Collected data:
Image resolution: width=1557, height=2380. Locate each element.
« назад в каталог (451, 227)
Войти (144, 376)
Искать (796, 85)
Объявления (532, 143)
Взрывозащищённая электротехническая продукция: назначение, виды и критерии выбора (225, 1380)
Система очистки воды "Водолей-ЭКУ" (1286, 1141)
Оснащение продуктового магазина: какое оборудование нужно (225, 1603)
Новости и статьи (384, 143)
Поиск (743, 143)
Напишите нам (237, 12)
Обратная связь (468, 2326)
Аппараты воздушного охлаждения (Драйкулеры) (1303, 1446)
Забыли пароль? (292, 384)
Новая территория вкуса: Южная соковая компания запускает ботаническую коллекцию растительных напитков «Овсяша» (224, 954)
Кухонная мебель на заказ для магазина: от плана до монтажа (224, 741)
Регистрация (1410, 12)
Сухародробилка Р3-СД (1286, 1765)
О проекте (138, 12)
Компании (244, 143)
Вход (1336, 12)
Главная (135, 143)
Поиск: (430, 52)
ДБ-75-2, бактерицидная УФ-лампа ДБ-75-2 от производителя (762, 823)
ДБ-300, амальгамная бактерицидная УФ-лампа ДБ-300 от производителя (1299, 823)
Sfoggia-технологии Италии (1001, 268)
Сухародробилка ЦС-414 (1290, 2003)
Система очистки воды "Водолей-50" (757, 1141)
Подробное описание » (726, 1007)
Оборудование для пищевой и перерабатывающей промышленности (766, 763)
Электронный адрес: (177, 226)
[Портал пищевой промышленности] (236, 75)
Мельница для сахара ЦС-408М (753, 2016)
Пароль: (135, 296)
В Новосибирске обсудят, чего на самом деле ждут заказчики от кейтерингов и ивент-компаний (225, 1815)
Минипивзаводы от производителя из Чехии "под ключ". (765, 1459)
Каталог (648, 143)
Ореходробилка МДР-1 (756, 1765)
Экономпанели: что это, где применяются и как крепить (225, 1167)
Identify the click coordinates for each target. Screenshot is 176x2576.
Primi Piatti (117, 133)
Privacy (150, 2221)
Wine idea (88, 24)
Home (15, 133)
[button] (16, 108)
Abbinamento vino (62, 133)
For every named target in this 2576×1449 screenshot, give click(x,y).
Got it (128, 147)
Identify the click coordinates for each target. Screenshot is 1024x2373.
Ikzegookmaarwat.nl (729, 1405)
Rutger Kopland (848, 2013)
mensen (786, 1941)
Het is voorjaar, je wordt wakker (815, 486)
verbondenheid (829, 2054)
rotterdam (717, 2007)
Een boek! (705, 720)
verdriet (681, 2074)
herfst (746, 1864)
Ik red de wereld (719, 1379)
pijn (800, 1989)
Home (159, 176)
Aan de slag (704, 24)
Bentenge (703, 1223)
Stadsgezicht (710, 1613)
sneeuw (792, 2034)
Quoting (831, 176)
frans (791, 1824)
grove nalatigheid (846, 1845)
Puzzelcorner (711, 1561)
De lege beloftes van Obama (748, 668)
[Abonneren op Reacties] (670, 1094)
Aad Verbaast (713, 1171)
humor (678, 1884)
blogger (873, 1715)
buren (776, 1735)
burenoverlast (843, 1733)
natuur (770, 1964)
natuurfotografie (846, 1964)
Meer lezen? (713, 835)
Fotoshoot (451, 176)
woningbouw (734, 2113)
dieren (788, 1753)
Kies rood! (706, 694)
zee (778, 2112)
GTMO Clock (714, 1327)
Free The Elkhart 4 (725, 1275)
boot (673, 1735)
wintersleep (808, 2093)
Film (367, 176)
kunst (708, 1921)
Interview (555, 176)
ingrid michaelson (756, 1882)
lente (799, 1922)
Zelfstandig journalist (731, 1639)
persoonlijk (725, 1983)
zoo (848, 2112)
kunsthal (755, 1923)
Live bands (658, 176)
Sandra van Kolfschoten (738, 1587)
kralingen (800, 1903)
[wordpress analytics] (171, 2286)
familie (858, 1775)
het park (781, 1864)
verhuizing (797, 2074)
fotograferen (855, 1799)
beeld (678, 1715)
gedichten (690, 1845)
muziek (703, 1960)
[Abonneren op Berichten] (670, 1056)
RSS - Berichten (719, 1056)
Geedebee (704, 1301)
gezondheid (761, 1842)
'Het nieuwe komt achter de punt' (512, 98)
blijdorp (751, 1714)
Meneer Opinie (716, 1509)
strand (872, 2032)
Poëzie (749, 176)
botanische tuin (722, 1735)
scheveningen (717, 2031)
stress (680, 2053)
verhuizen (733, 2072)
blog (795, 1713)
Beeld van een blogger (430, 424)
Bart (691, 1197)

> [TASK PROMPT]:
Return a word-for-word copy of the lines above from the one holding "Новости и статьи (384, 143)" through the one holding "ДБ-75-2, бактерицидная УФ-лампа", with both of them included and nothing besides.

> [SOLUTION]:
Новости и статьи (384, 143)
Поиск (743, 143)
Напишите нам (237, 12)
Обратная связь (468, 2326)
Аппараты воздушного охлаждения (Драйкулеры) (1303, 1446)
Забыли пароль? (292, 384)
Новая территория вкуса: Южная соковая компания запускает ботаническую коллекцию растительных напитков «Овсяша» (224, 954)
Кухонная мебель на заказ для магазина: от плана до монтажа (224, 741)
Регистрация (1410, 12)
Сухародробилка Р3-СД (1286, 1765)
О проекте (138, 12)
Компании (244, 143)
Вход (1336, 12)
Главная (135, 143)
Поиск: (430, 52)
ДБ-75-2, бактерицидная УФ-лампа ДБ-75-2 от производителя (762, 823)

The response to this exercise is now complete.